Task description:
Return the forum thread below on AI-generated videos of oneself, word for word and in full.

[[ Text shown open ]]

Baybar 1 Oct 2025 21:02 UTC
39 points
1
I’ve discovered that generating a video of yourself with Sora 2 saying something like ‘this video was generated by AI’ is sufficiently freaky enough to make people who know you well, especially those skeptical about AI capabilities, start to freak out a bit.
Thought this might be a useful idea for others trying to persuade people to tune in, and not just auto reject the idea that very capable systems might be right around the corner.
- Seth Herd 3 Oct 2025 16:20 UTC
  3 points
  0
  Parent
  Yes! Also, making a NotebookLM podcast about your own work is similarly startling to the uninitiated. They sound very human.
- samuelshadrach 2 Oct 2025 13:50 UTC
  3 points
  2
  Parent
  I want to prank video call people using my face and voice (and the text content itself) generated in realtime.

[[ Text shown closed ]]
[[ Data supplied open ]]

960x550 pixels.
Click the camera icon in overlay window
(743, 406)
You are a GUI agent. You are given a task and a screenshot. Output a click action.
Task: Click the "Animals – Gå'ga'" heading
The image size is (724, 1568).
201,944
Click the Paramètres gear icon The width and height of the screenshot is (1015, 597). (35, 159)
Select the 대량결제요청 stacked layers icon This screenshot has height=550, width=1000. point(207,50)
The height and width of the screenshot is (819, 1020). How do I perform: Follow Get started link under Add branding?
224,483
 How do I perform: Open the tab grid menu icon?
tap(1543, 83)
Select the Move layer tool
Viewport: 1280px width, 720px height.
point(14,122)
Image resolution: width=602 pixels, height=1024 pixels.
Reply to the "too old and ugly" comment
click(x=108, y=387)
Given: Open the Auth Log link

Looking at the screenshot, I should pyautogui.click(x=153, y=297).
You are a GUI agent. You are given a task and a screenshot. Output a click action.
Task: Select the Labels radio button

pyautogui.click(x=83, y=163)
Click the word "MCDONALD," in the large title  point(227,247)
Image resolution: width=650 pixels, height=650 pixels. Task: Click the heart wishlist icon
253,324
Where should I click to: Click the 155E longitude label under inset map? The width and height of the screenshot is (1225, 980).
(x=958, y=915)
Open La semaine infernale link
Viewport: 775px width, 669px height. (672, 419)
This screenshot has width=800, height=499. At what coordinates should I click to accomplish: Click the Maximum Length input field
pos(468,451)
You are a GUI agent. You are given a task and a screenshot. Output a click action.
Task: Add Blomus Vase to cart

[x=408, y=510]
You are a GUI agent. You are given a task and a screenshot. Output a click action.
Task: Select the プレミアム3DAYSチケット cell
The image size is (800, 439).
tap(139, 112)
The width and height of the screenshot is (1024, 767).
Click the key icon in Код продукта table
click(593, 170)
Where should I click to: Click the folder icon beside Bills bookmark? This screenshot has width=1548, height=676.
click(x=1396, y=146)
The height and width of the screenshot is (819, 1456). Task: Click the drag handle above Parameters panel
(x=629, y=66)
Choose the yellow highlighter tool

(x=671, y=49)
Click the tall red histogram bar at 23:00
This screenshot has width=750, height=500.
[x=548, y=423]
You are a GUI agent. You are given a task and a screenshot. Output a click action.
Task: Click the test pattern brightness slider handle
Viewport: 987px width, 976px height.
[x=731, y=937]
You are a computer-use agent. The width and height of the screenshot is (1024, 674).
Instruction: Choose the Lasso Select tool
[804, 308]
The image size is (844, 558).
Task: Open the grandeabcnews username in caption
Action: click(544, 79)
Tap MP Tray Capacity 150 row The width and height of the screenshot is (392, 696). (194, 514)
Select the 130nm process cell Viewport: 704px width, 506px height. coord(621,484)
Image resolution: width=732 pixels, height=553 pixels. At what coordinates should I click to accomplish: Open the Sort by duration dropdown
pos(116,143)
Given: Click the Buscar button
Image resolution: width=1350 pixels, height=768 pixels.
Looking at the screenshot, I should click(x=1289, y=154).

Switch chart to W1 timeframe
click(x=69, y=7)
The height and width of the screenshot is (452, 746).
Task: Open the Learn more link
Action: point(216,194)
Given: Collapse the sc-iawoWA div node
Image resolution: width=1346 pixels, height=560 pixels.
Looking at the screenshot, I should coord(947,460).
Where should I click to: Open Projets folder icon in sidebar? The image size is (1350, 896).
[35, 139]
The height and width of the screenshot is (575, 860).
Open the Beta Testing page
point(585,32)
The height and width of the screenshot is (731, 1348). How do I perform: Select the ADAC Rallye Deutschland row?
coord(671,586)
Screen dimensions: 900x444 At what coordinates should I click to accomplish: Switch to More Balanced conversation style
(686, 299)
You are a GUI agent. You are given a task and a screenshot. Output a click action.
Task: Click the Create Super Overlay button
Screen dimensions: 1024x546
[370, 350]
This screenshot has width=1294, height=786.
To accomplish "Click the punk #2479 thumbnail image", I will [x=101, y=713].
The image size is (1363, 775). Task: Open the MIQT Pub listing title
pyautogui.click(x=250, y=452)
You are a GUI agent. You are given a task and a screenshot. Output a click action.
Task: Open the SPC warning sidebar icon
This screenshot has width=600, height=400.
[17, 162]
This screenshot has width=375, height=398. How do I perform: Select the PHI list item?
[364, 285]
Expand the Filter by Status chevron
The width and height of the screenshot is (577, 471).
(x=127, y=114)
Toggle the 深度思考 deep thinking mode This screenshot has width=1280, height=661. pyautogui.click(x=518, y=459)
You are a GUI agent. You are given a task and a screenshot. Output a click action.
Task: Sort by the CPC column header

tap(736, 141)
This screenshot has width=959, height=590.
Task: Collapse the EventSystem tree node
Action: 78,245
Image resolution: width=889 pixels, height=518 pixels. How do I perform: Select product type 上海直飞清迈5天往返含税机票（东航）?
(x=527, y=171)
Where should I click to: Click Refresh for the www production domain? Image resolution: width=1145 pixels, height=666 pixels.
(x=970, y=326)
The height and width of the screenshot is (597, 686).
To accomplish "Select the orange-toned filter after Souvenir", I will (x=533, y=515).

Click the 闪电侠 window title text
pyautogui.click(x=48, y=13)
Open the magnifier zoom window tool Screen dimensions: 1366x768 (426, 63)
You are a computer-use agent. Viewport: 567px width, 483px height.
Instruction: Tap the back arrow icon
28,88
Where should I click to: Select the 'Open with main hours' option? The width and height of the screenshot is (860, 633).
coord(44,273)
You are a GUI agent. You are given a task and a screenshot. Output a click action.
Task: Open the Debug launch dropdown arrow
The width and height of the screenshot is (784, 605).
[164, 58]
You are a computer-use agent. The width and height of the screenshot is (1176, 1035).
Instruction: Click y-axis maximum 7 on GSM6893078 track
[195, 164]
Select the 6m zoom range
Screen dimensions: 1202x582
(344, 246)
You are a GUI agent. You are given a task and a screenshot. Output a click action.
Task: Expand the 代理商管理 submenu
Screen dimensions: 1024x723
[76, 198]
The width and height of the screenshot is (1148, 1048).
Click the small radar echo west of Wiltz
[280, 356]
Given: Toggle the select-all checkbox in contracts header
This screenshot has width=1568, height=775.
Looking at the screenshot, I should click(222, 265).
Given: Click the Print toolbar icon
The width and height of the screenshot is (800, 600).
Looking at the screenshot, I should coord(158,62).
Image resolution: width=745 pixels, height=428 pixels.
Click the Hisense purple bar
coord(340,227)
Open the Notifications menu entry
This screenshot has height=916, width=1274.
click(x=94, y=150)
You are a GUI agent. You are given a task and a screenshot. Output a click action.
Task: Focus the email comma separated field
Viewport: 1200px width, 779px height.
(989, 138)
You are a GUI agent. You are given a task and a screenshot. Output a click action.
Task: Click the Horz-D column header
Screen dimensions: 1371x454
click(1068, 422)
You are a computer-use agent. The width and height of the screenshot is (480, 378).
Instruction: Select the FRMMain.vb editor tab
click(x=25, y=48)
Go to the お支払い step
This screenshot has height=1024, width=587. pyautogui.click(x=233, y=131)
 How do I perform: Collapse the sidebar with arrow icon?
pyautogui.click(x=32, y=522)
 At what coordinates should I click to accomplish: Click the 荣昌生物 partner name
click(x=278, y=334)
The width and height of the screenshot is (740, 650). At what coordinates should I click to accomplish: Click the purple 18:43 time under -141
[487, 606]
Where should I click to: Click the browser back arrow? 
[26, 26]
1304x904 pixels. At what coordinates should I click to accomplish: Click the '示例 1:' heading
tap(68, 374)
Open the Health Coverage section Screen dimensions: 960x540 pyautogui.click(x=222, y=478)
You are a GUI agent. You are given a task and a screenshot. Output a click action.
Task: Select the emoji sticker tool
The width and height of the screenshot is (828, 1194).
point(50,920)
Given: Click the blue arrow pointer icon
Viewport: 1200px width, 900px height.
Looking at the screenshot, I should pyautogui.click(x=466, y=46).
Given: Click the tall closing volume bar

[[ Data supplied closed ]]

Answer section:
Baybar 1 Oct 2025 21:02 UTC
39 points
1
I’ve discovered that generating a video of yourself with Sora 2 saying something like ‘this video was generated by AI’ is sufficiently freaky enough to make people who know you well, especially those skeptical about AI capabilities, start to freak out a bit.
Thought this might be a useful idea for others trying to persuade people to tune in, and not just auto reject the idea that very capable systems might be right around the corner.
- Seth Herd 3 Oct 2025 16:20 UTC
  3 points
  0
  Parent
  Yes! Also, making a NotebookLM podcast about your own work is similarly startling to the uninitiated. They sound very human.
- samuelshadrach 2 Oct 2025 13:50 UTC
  3 points
  2
  Parent
  I want to prank video call people using my face and voice (and the text content itself) generated in realtime.